Only the lines from the line containing "Click the Posts pushpin icon" through the final line of the entries should be printed, exactly as given, with the pictures left out.

Dataset entries.
----

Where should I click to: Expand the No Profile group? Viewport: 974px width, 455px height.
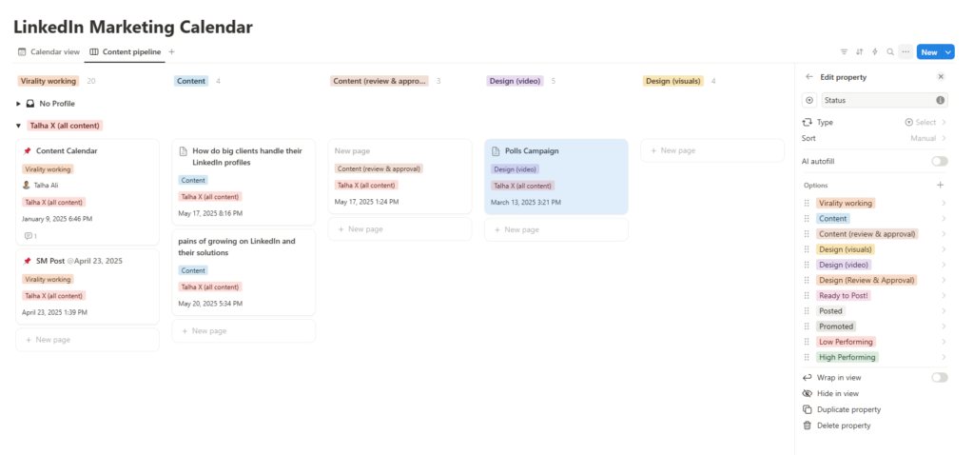(x=19, y=104)
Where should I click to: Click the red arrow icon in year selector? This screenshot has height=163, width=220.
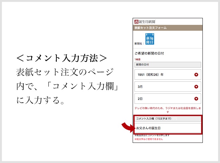tap(196, 75)
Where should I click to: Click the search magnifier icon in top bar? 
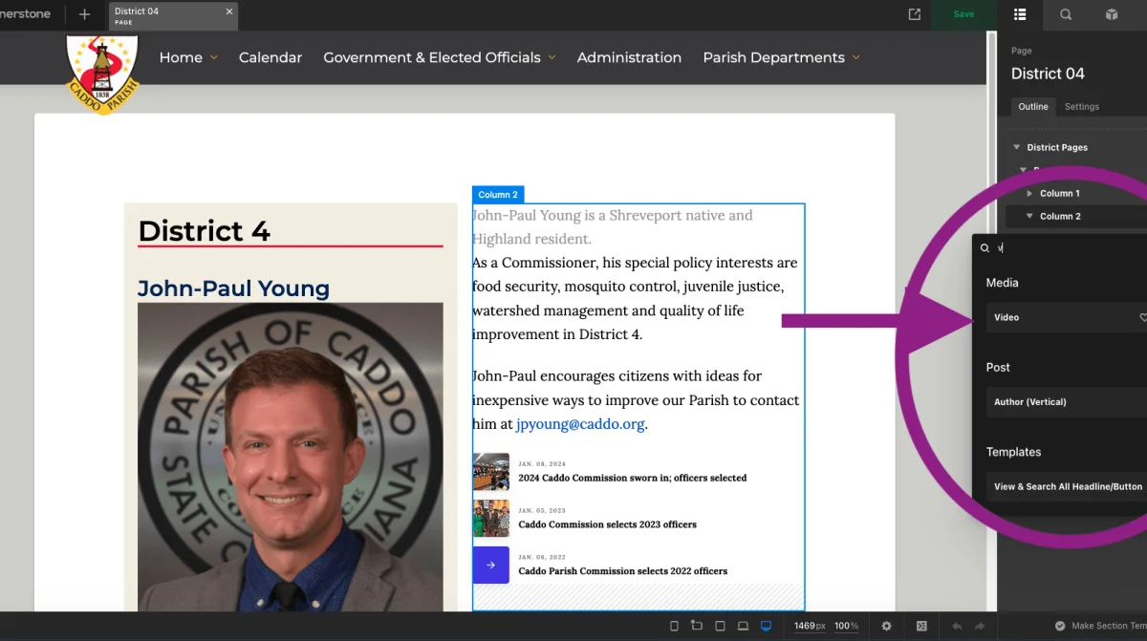click(x=1066, y=14)
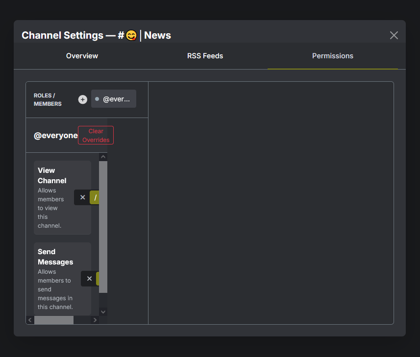Close the Channel Settings dialog
420x357 pixels.
pyautogui.click(x=394, y=35)

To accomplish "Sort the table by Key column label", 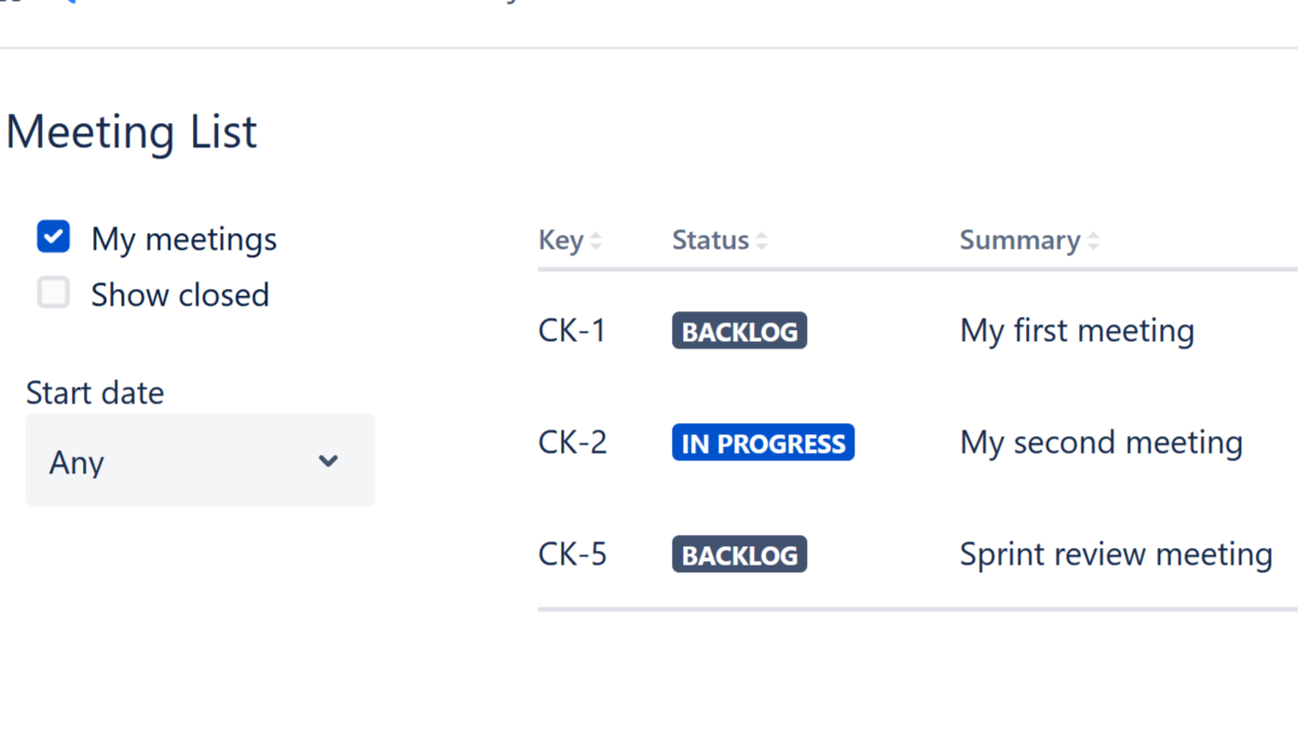I will tap(560, 240).
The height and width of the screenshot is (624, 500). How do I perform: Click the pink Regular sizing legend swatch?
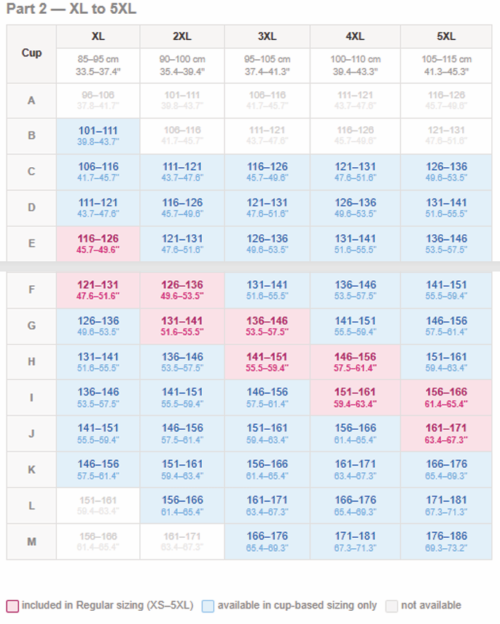tap(12, 606)
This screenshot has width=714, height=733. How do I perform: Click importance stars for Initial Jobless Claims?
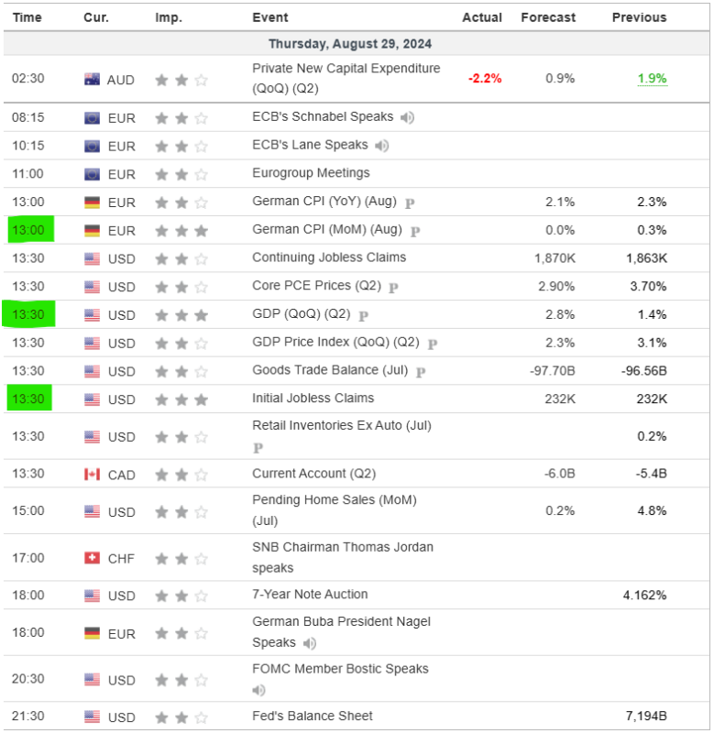(181, 399)
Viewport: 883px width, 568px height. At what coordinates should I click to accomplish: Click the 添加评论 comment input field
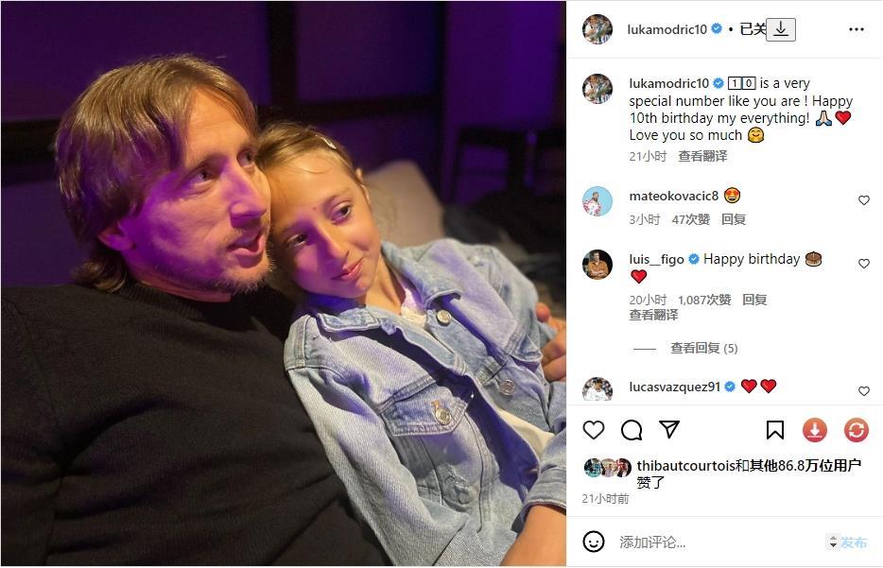pos(715,542)
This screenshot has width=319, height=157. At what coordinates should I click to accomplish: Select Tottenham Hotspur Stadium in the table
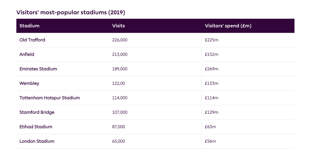pos(50,98)
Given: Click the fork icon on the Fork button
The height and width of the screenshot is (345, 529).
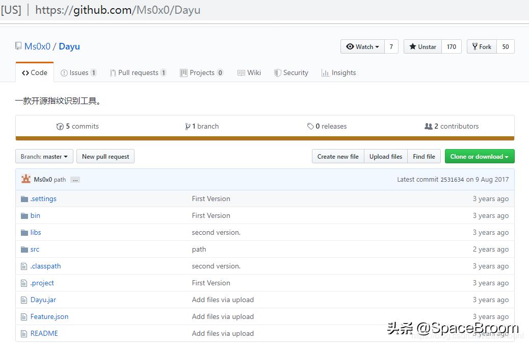Looking at the screenshot, I should point(474,46).
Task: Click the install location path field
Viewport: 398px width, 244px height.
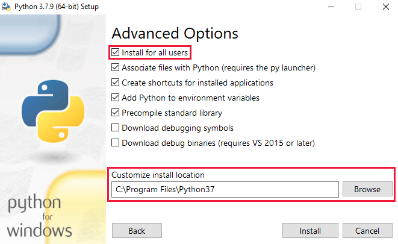Action: click(225, 189)
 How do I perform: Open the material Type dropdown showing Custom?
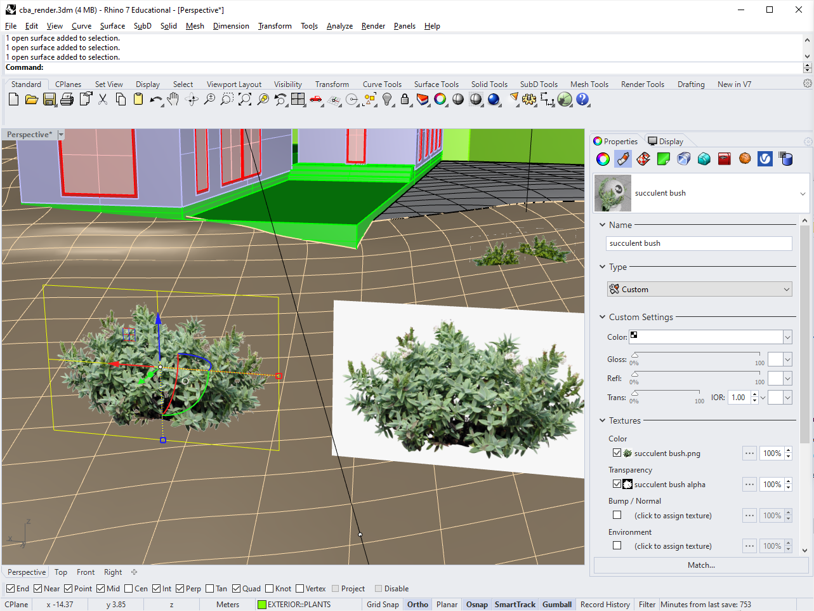699,289
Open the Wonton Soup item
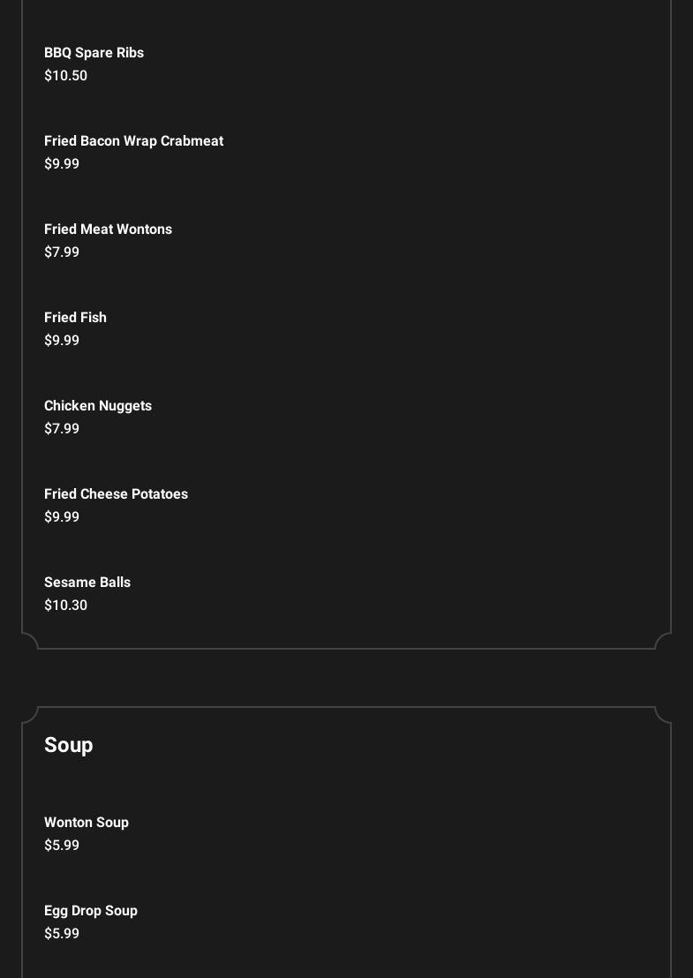Viewport: 693px width, 978px height. point(87,823)
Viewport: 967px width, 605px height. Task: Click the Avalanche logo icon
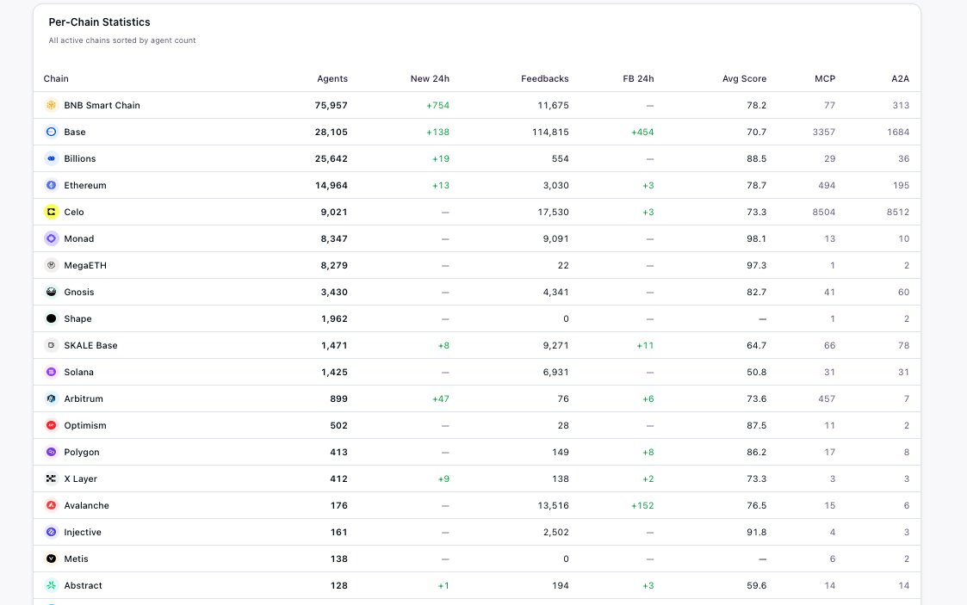point(51,505)
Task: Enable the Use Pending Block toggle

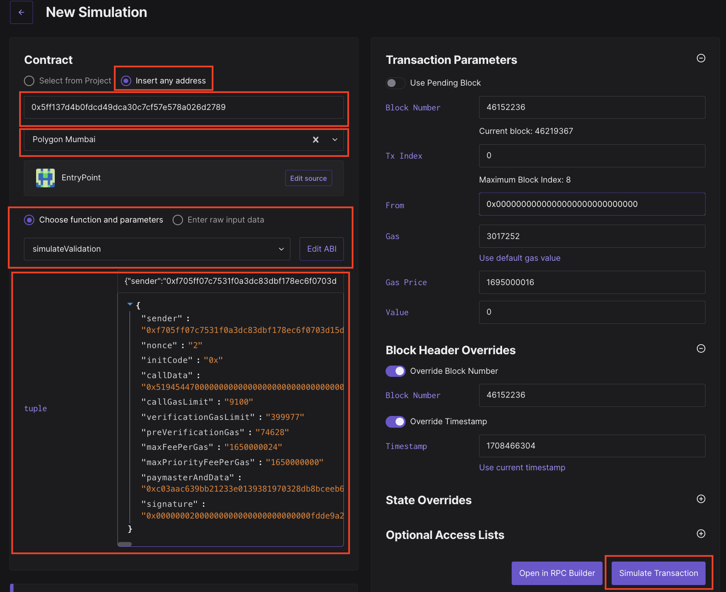Action: tap(395, 83)
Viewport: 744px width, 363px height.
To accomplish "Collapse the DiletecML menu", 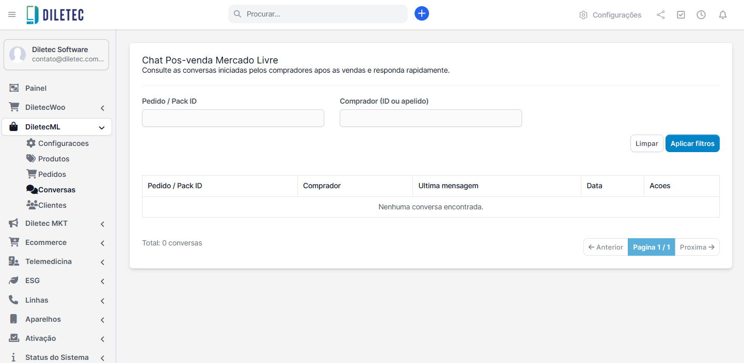I will (x=57, y=127).

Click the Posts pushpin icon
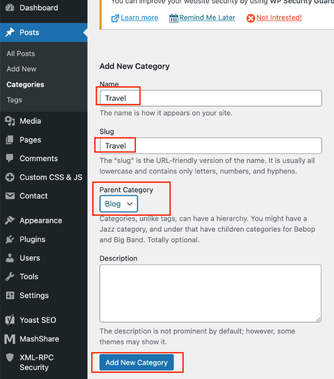10,32
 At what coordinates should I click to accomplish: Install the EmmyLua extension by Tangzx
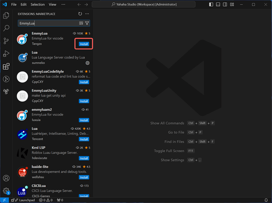(84, 44)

----

ANSWER AREA.
Click the Posts pushpin icon
10,32
 At what coordinates should I click to accomplish: Install the EmmyLua extension by Tangzx
(84, 44)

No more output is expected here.